Content-Based Audio Retrieval

Following Chapter 7 of [Müller, FMP, Springer 2015], we give in this notebook an introduction to content-based audio retrieval. In particular, as described in Section 7.3, we discuss a retrieval scenario referred to as version identification. Parts of this notebook are inspired by the work by Joan Serrà. For an overview, we refer to the following articles.

Peter Grosche, Meinard Müller, and Joan Serrà: Audio Content-Based Music Retrieval. In Meinard Müller and Masataka Goto and Markus Schedl (ed.): Multimodal Music Processing, Schloss Dagstuhl—Leibniz-Zentrum für Informatik, 3: 157–174, 2012.
Bibtex
Michael A. Casey, Remco Veltkap, Masataka Goto, Marc Leman, Christophe Rhodes, and Malcolm Slaney: Content-Based Music Information Retrieval: Current Directions and Future Challenges. Proceedings of the IEEE, 96(4): 668–696, 2008.
Bibtex
Joan Serrà: Identification of versions of the same musical composition by processing audio descriptions. PhD Thesis, Universitat Pompeu Fabra, Barcelona, Spain, 2011.
Bibtex

Introduction¶

The revolution in music distribution and storage brought about by digital technology has fueled tremendous interest in and attention to the ways that information technology can be applied to this kind of content. The general field of information retrieval (IR) is devoted to the task of organizing information and of making it accessible and useful. An information retrieval process begins when a user specifies his/her information needs by means of a query. The retrieval system should then deliver from a given data collection all documents or items that are somehow related to the query.

Most of the available services for music recommendation and playlist generation rely on metadata and textual annotations of the actual audio content. For example, a music recording may be described by the name of the artist or composer, the title of the piece, or the song lyrics—editorial data that is typically created manually by domain experts. Recent retrieval systems complement editorial metadata with general and expressive annotations, which are also referred to as tags. Such tags may describe the musical style or genre of a recording, and also include information about the mood, the musical key, or the tempo. Many music recommendation systems rely on a large number of tags that have been generated by different users, automatically extracted from music blogs, and enriched by statistical information on user behavior and music consumption. Even though such tags may be quite noisy, they still express certain general trends and describe the music content in a statistical and human-centered way.

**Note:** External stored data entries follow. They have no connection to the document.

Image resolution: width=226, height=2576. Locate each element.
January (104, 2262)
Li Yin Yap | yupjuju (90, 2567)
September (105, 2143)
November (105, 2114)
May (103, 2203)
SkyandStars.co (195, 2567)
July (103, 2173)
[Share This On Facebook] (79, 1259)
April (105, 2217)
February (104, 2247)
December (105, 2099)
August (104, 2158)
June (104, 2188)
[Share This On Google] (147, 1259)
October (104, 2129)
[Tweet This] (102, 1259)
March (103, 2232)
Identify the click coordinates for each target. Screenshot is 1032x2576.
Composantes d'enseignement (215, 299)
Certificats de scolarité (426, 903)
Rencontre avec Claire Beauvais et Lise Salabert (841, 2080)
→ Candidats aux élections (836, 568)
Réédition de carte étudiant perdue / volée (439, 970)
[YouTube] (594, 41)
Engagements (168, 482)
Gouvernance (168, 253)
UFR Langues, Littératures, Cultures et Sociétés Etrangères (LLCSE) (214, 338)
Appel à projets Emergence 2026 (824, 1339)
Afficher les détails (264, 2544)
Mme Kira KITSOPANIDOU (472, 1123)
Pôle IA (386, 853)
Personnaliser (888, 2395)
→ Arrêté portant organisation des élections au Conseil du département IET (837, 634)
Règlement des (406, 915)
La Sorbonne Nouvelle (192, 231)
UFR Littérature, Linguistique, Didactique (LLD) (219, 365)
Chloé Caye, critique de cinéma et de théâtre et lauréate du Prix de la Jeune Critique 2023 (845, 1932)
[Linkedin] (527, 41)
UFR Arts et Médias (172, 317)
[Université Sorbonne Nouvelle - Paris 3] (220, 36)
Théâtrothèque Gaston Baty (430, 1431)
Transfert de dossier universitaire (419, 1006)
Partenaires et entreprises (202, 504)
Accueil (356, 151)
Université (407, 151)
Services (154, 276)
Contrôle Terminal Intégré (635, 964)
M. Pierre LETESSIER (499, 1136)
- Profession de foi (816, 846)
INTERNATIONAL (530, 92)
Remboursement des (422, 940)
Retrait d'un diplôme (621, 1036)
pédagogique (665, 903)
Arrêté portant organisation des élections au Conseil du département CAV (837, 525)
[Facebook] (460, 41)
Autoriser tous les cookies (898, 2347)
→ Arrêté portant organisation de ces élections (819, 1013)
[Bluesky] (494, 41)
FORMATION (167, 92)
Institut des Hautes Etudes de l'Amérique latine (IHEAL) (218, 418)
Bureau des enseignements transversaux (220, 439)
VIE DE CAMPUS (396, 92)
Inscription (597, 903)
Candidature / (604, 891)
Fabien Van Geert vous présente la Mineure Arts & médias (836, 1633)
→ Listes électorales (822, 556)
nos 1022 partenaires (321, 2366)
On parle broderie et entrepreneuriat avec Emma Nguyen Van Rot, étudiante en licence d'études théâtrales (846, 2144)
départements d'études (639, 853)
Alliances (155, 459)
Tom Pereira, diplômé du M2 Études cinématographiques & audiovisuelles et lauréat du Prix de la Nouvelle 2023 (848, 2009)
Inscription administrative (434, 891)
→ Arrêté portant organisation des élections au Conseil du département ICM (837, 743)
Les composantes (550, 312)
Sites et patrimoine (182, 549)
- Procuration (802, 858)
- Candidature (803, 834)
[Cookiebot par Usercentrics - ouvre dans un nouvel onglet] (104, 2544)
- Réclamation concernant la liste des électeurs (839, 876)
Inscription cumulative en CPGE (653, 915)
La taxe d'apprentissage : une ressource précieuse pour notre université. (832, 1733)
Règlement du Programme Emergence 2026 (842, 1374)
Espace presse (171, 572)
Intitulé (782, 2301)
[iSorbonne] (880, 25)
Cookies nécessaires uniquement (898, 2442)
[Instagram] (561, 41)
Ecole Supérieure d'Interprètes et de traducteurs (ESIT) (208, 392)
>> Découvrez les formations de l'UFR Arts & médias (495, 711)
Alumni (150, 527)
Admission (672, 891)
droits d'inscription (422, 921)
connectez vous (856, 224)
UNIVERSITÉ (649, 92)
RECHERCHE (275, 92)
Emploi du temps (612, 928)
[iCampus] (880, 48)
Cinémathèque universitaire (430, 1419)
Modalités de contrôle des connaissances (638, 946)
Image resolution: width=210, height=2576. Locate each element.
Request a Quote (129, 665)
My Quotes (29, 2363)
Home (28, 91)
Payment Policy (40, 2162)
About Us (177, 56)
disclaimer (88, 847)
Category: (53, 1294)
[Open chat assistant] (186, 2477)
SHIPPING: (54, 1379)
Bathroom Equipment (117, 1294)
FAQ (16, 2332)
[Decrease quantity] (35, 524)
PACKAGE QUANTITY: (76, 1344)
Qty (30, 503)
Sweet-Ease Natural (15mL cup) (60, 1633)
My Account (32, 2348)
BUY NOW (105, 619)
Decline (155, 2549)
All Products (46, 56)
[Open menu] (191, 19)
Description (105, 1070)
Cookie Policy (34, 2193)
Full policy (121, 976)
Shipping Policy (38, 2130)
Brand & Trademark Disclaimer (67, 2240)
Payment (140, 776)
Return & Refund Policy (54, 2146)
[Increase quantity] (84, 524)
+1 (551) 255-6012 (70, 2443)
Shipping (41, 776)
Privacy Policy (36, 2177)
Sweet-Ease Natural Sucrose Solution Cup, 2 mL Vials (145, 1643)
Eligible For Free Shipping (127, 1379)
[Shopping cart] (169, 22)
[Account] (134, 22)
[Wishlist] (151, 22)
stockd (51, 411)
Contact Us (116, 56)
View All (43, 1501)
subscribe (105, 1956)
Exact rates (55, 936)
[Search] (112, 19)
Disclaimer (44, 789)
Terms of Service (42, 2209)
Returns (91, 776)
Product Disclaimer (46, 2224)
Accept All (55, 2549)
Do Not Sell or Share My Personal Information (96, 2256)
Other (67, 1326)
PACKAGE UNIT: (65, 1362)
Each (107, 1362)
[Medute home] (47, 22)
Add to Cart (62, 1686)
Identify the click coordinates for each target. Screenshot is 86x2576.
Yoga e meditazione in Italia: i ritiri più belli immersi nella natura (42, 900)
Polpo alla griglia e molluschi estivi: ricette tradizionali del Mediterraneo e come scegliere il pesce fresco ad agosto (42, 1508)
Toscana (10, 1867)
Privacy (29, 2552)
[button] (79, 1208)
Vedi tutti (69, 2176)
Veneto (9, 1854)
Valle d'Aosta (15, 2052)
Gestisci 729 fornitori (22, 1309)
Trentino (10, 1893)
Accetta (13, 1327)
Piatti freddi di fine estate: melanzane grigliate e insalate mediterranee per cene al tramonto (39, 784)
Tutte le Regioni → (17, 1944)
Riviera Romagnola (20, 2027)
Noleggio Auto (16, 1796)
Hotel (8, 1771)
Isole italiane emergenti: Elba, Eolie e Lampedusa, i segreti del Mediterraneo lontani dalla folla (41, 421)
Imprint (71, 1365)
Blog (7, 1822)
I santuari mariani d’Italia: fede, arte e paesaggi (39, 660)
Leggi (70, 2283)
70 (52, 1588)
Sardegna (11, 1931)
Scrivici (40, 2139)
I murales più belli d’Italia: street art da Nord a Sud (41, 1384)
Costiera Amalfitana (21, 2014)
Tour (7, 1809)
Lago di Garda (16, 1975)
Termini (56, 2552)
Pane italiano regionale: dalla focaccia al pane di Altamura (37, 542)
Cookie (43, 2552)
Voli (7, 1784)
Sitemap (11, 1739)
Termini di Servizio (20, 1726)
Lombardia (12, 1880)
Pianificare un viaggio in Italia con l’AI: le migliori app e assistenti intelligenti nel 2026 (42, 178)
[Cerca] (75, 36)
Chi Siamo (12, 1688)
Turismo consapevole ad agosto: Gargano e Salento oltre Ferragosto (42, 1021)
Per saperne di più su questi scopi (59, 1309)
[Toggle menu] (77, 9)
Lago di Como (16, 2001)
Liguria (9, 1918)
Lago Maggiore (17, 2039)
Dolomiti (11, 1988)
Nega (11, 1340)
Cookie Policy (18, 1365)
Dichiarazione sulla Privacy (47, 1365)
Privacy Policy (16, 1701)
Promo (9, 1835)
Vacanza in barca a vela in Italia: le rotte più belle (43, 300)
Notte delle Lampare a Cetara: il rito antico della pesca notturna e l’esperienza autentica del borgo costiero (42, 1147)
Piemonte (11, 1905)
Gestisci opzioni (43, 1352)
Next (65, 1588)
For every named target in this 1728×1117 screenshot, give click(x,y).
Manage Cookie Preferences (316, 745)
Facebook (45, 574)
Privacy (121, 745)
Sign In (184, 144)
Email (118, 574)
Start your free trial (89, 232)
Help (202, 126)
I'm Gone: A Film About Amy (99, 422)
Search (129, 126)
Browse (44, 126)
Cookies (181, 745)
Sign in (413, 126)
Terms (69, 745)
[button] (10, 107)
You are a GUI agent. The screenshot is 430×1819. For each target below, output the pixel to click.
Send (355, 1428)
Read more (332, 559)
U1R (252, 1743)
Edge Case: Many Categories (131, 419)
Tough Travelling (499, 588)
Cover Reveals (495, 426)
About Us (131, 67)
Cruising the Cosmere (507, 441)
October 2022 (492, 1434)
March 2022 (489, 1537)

While text-based retrieval systems can be very powerful, they require the audio material to be enriched with suitable metadata—an assumption that is often not valid, in particular for less popular music or music material that is scattered in unstructured data collections. Furthermore, not all retrieval scenarios can be handled by a purely text-based approach. How should a retrieval system be designed if the user's query consists of a short excerpt of a CD recording or a melody sung into a microphone? What can be done if only a few measures of a musical score are available? How can a user be satisfied if he or she looks for music with a specific rhythmic pattern or harmonic progression which have not been annotated? To handle such scenarios, one requires content-based retrieval systems that only make use of the raw music data, rather than relying on manually generated metadata. The term content loosely refers to any kind of information that can be directly derived from the music material to be queried, compared, and retrieved.

Query-By-Example¶

Many content-based retrieval strategies follow the query-by-example paradigm: given a music representation or a fragment of it (used as a query or example), the task is to automatically retrieve documents from a music collection containing parts or aspects that are similar to the query. We give three examples of three content-based retrieval tasks based on this paradigm.

Given a small audio fragment as query, the task of audio identification (sometimes also called audio fingerprinting) consists in identifying the particular audio recording that is the source of the query. For example, given a small excerpt of the Bernstein recording (1962) of Beethoven's Symphony No. 5, the objective is to exactly identify this recording.
Fingerprinting systems would not be able to identify other recordings of the same piece such as the one by Karajan (1982). This exactly is the objective of a retrieval task called audio matching: Given a query fragment, the goal of audio matching is to retrieve all audio excerpts that musically correspond to the query. In this scenario, one explicitly allows semantically motivated variations as they typically occur in different performances and arrangements of a piece of music.
Further softening the notion of similarity, the task of version identification (sometimes also called cover song retrieval) deals not only with performance variations in instrumentation and tempo, but also with more extreme variations concerning the musical structure, key, or melody, as typically occur in remixes and cover songs.
Finally, in category-based retrieval scenarios (including genre classification), the similarity relationships are rather vague and express cultural or musicological categories.

Metadata	Audio
Beethoven: Symphony No. 5 (Bernstein)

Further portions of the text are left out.